## What the task asks:
Set the records down again, exactly, without their images.

(Beginning of Supplied data)

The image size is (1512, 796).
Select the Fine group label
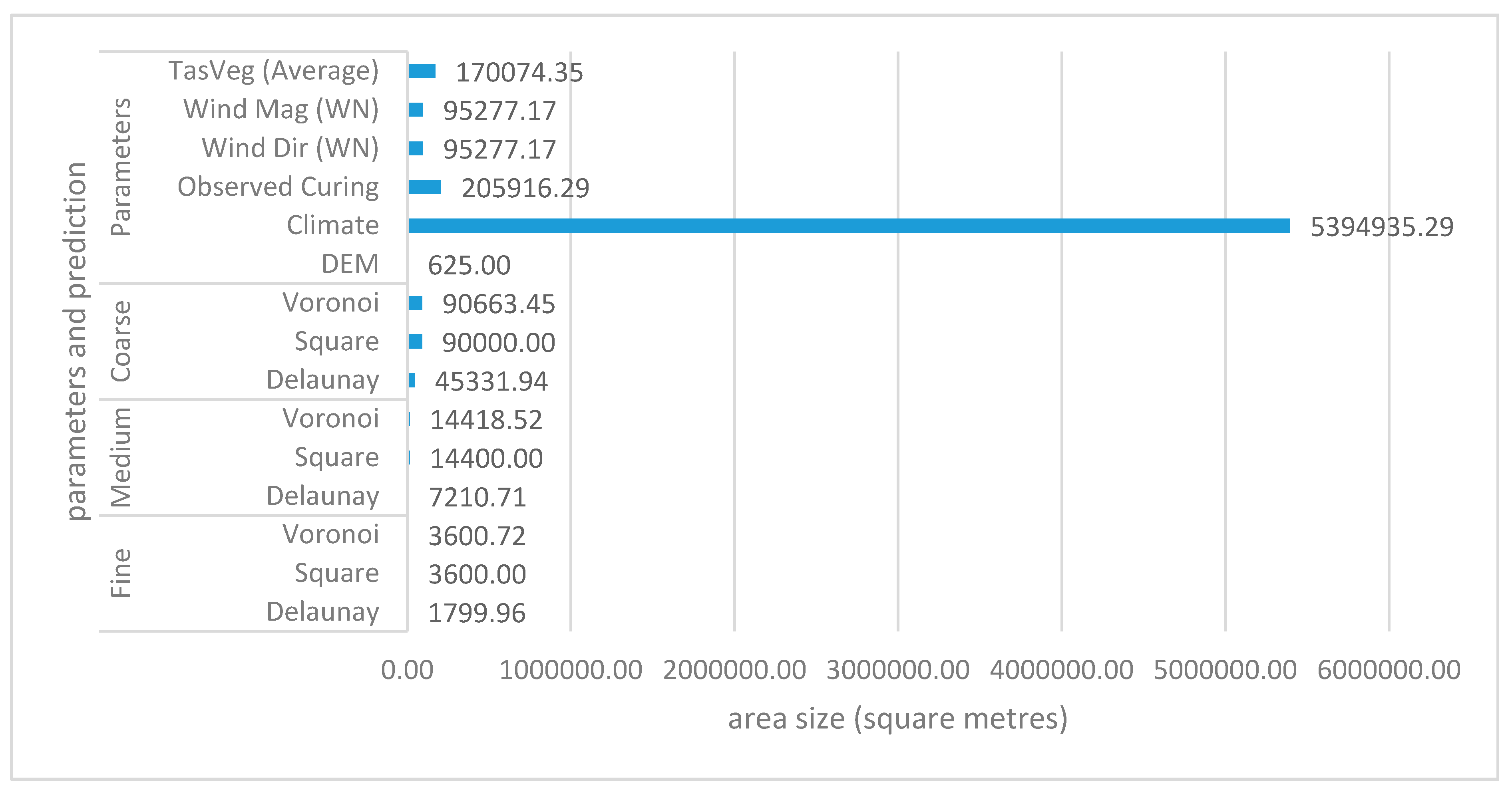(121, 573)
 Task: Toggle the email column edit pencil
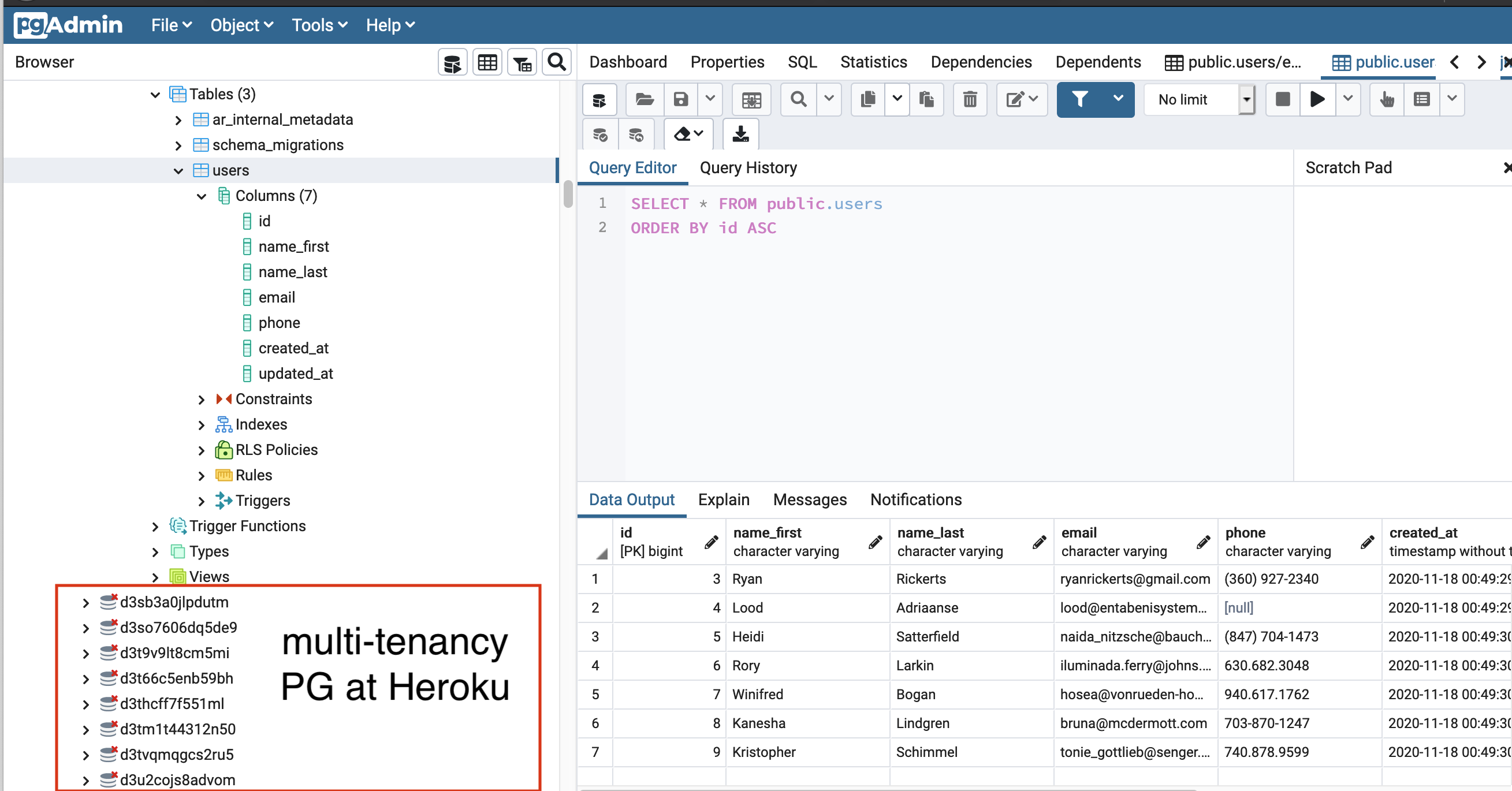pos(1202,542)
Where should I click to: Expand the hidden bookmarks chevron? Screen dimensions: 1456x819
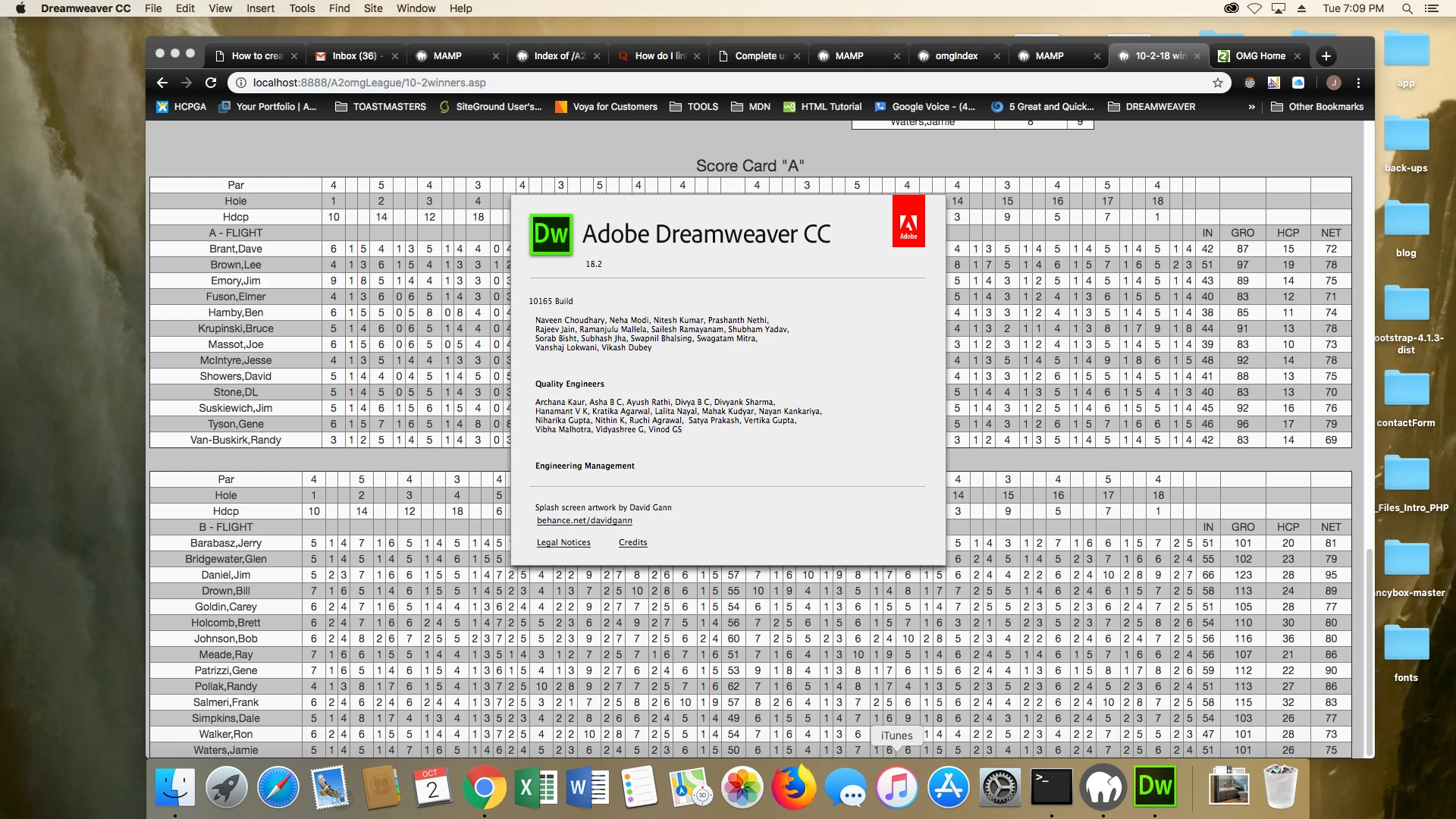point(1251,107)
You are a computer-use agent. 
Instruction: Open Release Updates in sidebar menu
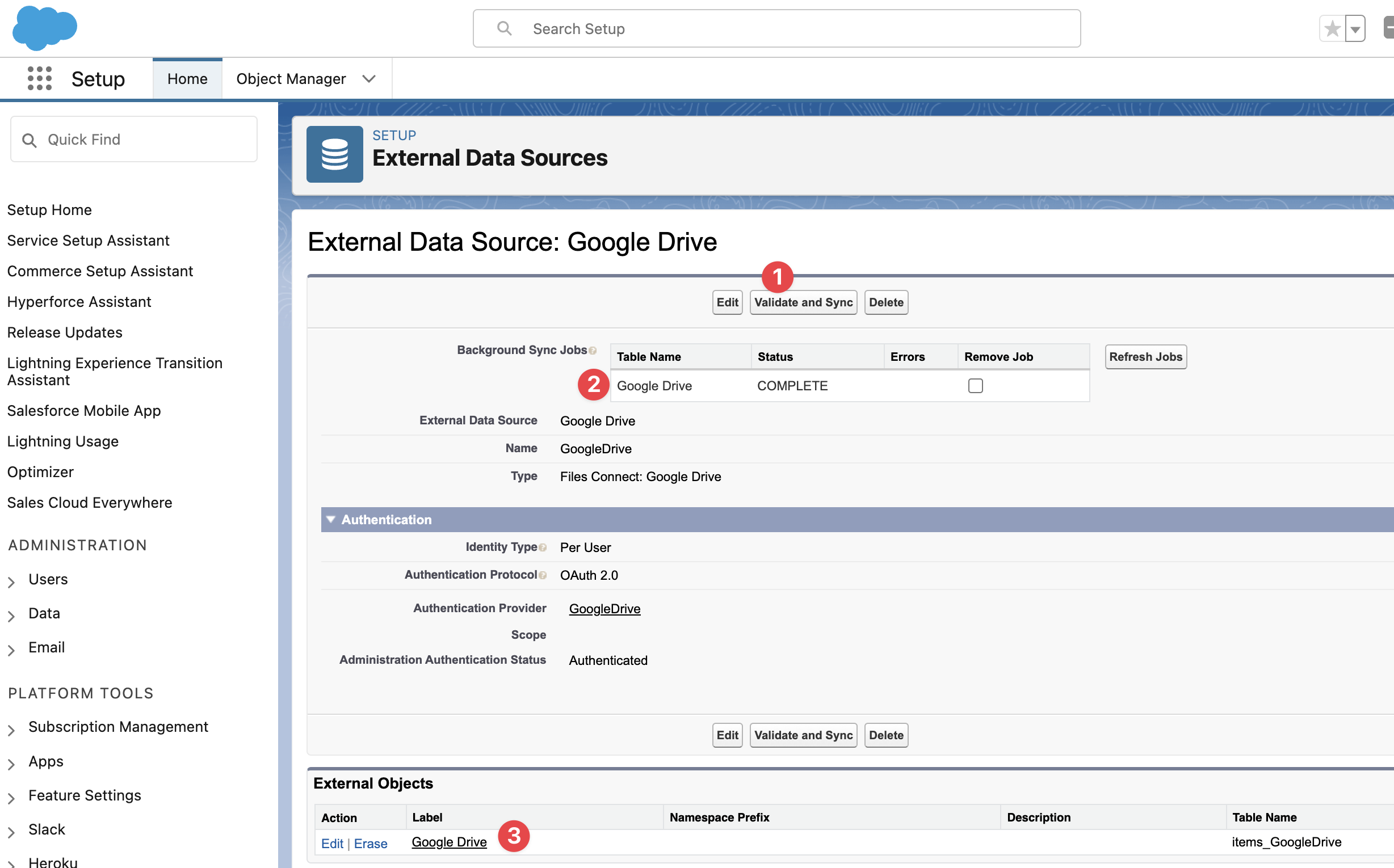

(End of Supplied data)

## Response below:
The image size is (1512, 796).
Select the Fine group label
(121, 573)
 Task: Toggle the email column edit pencil
pos(1202,542)
Where should I click to: Expand the hidden bookmarks chevron? Screen dimensions: 1456x819
point(1251,107)
You are a computer-use agent. 
Instruction: Open Release Updates in sidebar menu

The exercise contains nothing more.